Third and most importantly, this regression model provides us with weights for the auditory (ßA,bin) and visual (ßV,bin) locations in the current trial from a regression model that regressed out the influence of the previous visual location. We used those auditory (ßA,bin) and visual (ßV,bin) weights as in the main paper to compute bin-specific wA,bin = ßA,bin / (ßA,bin + ßV,bin). Following exactly the same procedures as in the main paper, we then assessed in a repeated-measures ANOVA whether these wA,bin differed between first and second half (see Supplementary file 1-Table 3). Moreover, we repeated a second regression model analysis to assess whether wA,bin was predicted not only by the visual cloud’s STD of the current, but also of the previous bin using the following regression model (i.e. Equation 2 in the main text): wA,bin = σV,bin * ßσV + (σV,bin – σV,bin-1)* ßΔσV + ßconst + ebin with wA,bin = relative auditory weight in bin b; σV,bin = mean visual STD in current bin b or previous bin b-1; ßconst = constant term; ebin = error term. To allow for generalization to the population level, the parameter estimates (ßσV, ßΔσV) for each subject were entered into two-sided one-sample t-tests at the between-subject random-effects level (see Supplementary file 1-Table 4). Results: These control analyses (see Figure 2—figure supplement 1, Supplementary file 1-Table 4) replicate our initial analyses reported in the main manuscript. Collectively, they provide further evidence that the effect of previous visual location on observers’ perceived sound location cannot explain the effect of prior visual reliability that are the key focus of our paper.
Nested model comparison to assess the effect of past visual noise on observers’ auditory weights
To assess the effect of past visual noise on auditory weights (Equation 2 in the main text), we also formally compared two nested linear mixed-effects models to predicts observers’ relative auditory weights wA,bin separately for the Sin, RW1, and RW2 sequences. The reduced model included only the STD of the current bin as fixed effects. The full model included both the STD of the current bin and the difference in STD between the current and the previous bin as fixed effects. Both the reduced and the full model included participants as random effects. After fitting the two models using maximum likelihood estimation, we compared them using loglikelihood ratio tests and the Bayesian Inference Criterion as an approximation to the model evidence (see Supplementary file 1-Table 5). The model comparison demonstrated that the full model including the difference in STD provided a better explanation of observers relative auditory weights wA,bin across all four sequences. This corroborates that observers estimate sensory uncertainty by combining information from past and current sensory inputs.
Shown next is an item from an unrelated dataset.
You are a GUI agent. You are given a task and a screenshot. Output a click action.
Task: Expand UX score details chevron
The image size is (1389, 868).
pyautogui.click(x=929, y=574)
Characterization of observer’s behavior and the model predictions before and after the jumps in visual reliability
One critical question in the discontinuous sinusoidal jump sequence is whether observers continue combining past with current inputs to adapt their visual uncertainty estimates. One may argue that observers detect the discontinuity, ‘reset’ the estimation of visual uncertainty after the jump and therefore do not integrate information from before the jump. In that case Bayesian learning models would not be ideal for modeling observers’ behavior in the jump sequence and better accommodated by Bayesian change-point detection model (Adams and Mackay, 2007; Heilbron and Meyniel, 2019).
First, we inserted the jumps selectively in the period sections in which the visual variance was greater, so that changes in visual variance were more difficult to detect. This experimental choice minimized the chances that observers ‘reset’ their estimation of visual uncertainty.
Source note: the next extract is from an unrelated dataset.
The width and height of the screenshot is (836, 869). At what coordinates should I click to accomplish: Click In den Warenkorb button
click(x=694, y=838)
Second, we assessed observers’ estimation strategy at a greater temporal resolution before and after the jumps. To estimate the relative auditory weight wA at a greater resolution, we applied separate regression models to individual sampling points of the visual cloud of dots presented every 200 ms (i.e. no binning). Thus, wA was computed at 5 Hz resolution before and after the jumps (i.e. at time points [−1.9:0.2:1.9] s; Figure 5—figure supplement 2). Because the number of trials was very low on individual sampling points, we pooled the trials across the three up- and down-jumps before computing the regression models. Nevertheless, the small number of trials on individual sampling points (range 7–28 trials across participants and bins) rendered the estimation of the relative auditory weights very unreliable. Thus, individual wA values that were smaller or larger than three times the scaled median absolute deviation were excluded from the analyses in Figure 5—figure supplement 2 and Supplementary file 1-Table 6. To assess statistically whether participants’ adjusted wA after the jump, we computed a paired t test on wA specifically from the time point before versus after the jump (i.e. −0.1 vs. 0.1 s; Supplementary file 1-Table 6).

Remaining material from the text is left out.